Faits et Procédure :
Suivant jugement en date du 20 septembre 2019, le Tribunal de commerce de commerce de
CLERMONT-FERRAND a ouvert une procédure de liquidation judiciaire à l’encontre de l’EURL
[R], artisan charpentier couvreur, et a désigné la SELARL MJ [G] représen tée par
Maître [L] [G], en qualité de liquidateur judiciaire. Dans sa mission de recouvrement, la SELARL MJ [G] représentée par Maître [L]
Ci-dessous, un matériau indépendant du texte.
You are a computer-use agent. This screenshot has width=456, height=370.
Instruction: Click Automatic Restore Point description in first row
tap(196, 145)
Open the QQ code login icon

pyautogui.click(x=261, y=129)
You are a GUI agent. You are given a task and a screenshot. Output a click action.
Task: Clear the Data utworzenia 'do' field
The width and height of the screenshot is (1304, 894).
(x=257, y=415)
[G], en sa qualité de liquidateur judiciaire de l’EURL [R], a demandé à la société
MAISONS MAG, constructeur de maisons individuelles, le règlement de 172 factures restées impayées.
N’obtenant aucun paiement, Maître Yvan BOUSQUET, conseil de la SELARL MJ [G] représentée par Maître [L] [G], en sa qualité de liquidateur judiciaire de l’EURL [R], a mis en demeure la société MAISONS MAG par courrier en date du 4 mai 2023 de régler la somme de 37 936,58 € en principal outre 6 880 € (172 x 40 €) correspondant à l’indemnité forfaitaire pour frais de recouvrement, de laquelle il convient de déduire un montant total de 5 767,54 euros correspond à deux avoirs, soit une somme à régler de 39 049,54 euros.
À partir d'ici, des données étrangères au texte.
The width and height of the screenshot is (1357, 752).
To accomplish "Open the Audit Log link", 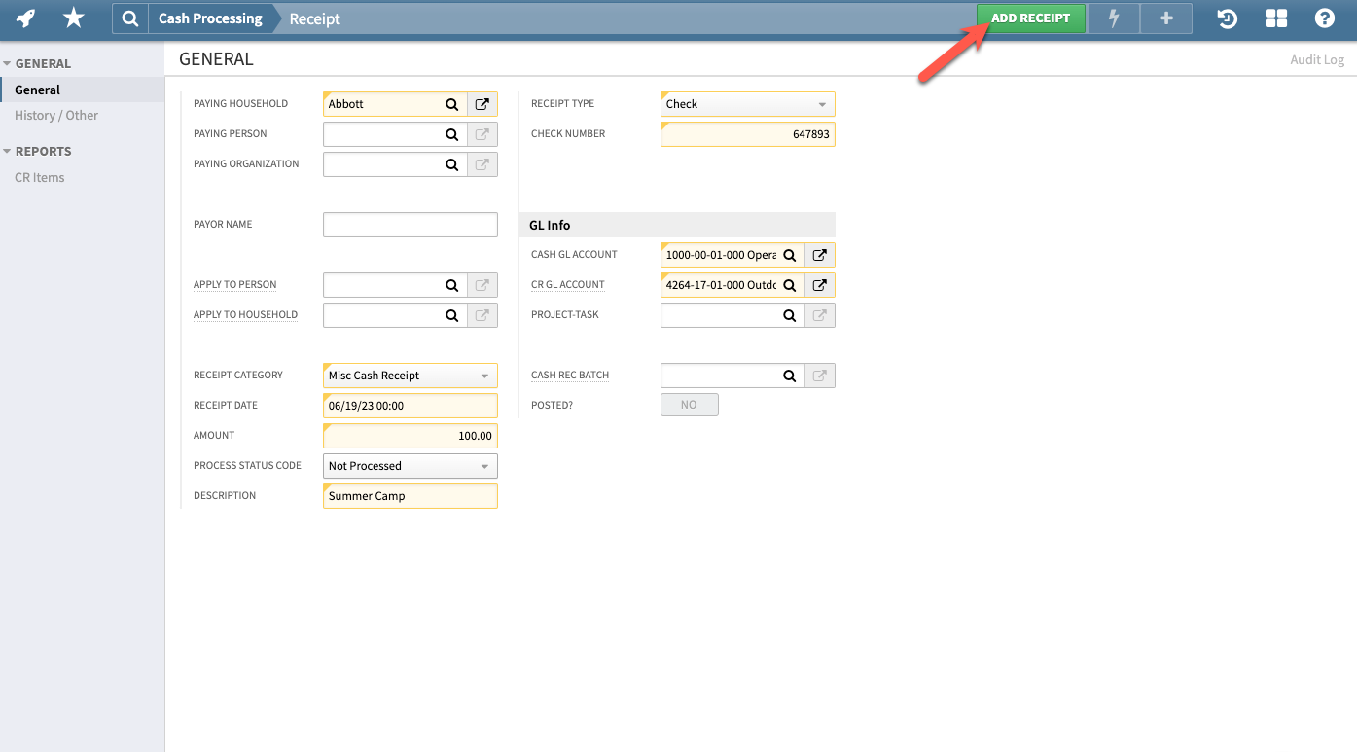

La société MAISONS MAG n’ayant réglé que 31 486,48 €, la société [R] a déposé devant le Président du Tribunal de Commerce de CLERMONT-FERRAND une requête en injonction de payer, reçue au Greffe de ce tribunal le 25 juillet 2023, à l’encontre de la société MAISONS MAG.
Par ordonnance en date du 27 juillet 2023, le Président du Tribunal de Commerce de CLERMONT-FERRAND a enjoint à la société MAISONS MAG de payer à l’EURL [R], en deniers ou quittances valables, la somme de 6 880 € en principal avec intérêts légaux, ainsi que les dépens dont frais de greffe liquidés à 33,47 € T.V.A incluse.
L’ordonnance a été signifiée à la société MAISONS MAG par acte de commissaire de justice en date du 20 octobre 2023, remis à Etude. Par courrier recommandé de son Conseil reçu au Greffe de ce tribunal le 18 décembre 2023, la société MAISONS MAG a formé opposition à cette ordonnance. Les parties ont été régulièrement convoquées par les soins du greffe par lettre recommandée avec accusé de réception à comparaître à l’audience du 11 mars 2024.
L’affaire appelée à l’audience du 11 mars 2024 a fait l’objet de renvois successifs, à la demande des parties, pour être appelée à l’audience du 4 novembre 2024 lors de laquelle elle a été retenue puis mise en délibéré par mise à disposition au greffe le 13 janvier 2025.
En cours de procédure, par conclusions reçues au greffe de ce tribunal le 11 mars 2024, la SELARL MJ [G], en sa qualité de liquidateur judiciaire de l’EURL [R], est intervenue volontairement à l’instance.
Par conclusions N°3, la SELARL MJ [G] en sa qualité de liquidateur judiciaire de l’EURL [R] demande au tribunal de :
Vu les articles D441-5 et L441-6 du Code de commerce,
Vu les pièces visées,
Condamner la société MAISON MAG à porter et payer la somme de 5 360 € à la société MJ [G] es qualités de liquidateur judiciaire de la société [R] au titre de l’indemnité forfaitaire pour frais de recouvrement ;
Condamner la société MAISON MAG à porter et payer la somme de 2 000 € à la société MJ [G] es qualités de liquidateur judiciaire de la société [R] au titre de l’article 700 du Code de procédure civile, outre les entiers dépens.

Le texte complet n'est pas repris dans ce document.